#### DOCUMENT:

■ ■ ■

Jonathan Steele, Robert Tait & Julian Borger / Guardian & Ellen Knickmeyer / Washington Post – 2006-11-25 23:11:24
Iraqi Coalition on Brink of Collapse as Country Descends towards Civil War
Jonathan Steele, Robert Tait & Julian Borger / Guardian
IRBIL, TEHRAN & WASHINGTON (November 25, 2006) — Iraq’s precarious government was teetering yesterday as a powerful Shia militia leader threatened to withdraw support after sectarian killings reached a new peak and the country lurched closer to all-out civil war.
The prime minister, Nuri al-Maliki, was forced to choose between his US protectors and an essential pillar of his coalition, when Moqtada al-Sadr declared his intention to walk out, potentially bringing down the government, if Mr Maliki went ahead with a meeting with President George Bush in Jordan next week.
Mr Maliki, a moderate Shia, faced the dilemma as the cycle of killings reached new levels of savagery. Yesterday, there were reports that at least 60 Sunnis had died in revenge killings and suicide attacks, including one episode in which Shia militiamen seized six Sunnis as they were leaving a mosque, doused them with petrol and set them alight, while soldiers reportedly stood by. In another attack, gunmen burned mosques and killed more than 30 Sunnis in Baghdad’s Hurriya district before US forces intervened.

■ ■ ■

#### RAW DATA:
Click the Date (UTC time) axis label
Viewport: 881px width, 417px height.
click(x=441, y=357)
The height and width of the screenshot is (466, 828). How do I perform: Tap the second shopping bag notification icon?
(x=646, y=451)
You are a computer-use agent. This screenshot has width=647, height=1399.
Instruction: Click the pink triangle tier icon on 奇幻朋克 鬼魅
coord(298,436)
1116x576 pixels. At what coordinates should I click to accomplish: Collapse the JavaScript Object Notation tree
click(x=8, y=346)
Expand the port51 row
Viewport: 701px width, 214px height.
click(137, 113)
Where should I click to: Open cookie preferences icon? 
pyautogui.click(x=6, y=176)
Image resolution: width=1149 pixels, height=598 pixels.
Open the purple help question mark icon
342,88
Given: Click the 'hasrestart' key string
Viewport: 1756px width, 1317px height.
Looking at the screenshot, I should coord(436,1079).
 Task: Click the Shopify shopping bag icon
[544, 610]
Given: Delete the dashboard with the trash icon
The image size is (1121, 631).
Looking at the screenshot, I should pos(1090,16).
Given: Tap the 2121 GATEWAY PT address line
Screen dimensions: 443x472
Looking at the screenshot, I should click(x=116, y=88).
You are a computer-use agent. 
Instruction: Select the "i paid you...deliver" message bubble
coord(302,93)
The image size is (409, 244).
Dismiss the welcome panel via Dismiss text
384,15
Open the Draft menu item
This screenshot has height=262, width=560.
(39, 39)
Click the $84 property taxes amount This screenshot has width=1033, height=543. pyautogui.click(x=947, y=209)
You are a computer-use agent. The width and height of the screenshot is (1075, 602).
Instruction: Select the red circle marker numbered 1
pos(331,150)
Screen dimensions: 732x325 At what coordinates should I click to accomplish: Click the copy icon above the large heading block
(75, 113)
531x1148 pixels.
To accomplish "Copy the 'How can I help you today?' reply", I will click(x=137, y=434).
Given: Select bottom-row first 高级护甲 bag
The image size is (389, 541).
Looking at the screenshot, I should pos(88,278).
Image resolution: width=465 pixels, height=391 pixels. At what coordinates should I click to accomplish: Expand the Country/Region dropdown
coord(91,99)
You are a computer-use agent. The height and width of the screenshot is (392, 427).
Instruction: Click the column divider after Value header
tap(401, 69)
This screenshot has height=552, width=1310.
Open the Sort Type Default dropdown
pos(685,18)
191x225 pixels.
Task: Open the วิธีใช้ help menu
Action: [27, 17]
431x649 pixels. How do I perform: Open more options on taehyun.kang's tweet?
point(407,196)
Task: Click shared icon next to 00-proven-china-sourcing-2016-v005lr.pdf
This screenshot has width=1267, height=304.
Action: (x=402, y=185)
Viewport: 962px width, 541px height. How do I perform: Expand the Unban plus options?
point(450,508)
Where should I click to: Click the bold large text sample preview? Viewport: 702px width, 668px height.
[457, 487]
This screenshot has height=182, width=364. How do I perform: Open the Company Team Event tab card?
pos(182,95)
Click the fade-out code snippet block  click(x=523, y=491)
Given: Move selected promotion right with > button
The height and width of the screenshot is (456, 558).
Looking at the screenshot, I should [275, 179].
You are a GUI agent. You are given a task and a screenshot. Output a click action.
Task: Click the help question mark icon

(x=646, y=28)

■ ■ ■

#### INSTRUCTION:
Answer these questions using the article on Iraq's governing coalition:
(a) Who threatened to walk out of the coalition?
(b) In which country was Nuri al-Maliki due to meet President George Bush?
(c) How many Sunnis did gunmen kill in Baghdad's Hurriya district?
The entries come from a separate source and have no connection to the article.

#### ANSWER IN FULL:
(a) Moqtada al-Sadr
(b) Jordan
(c) More than 30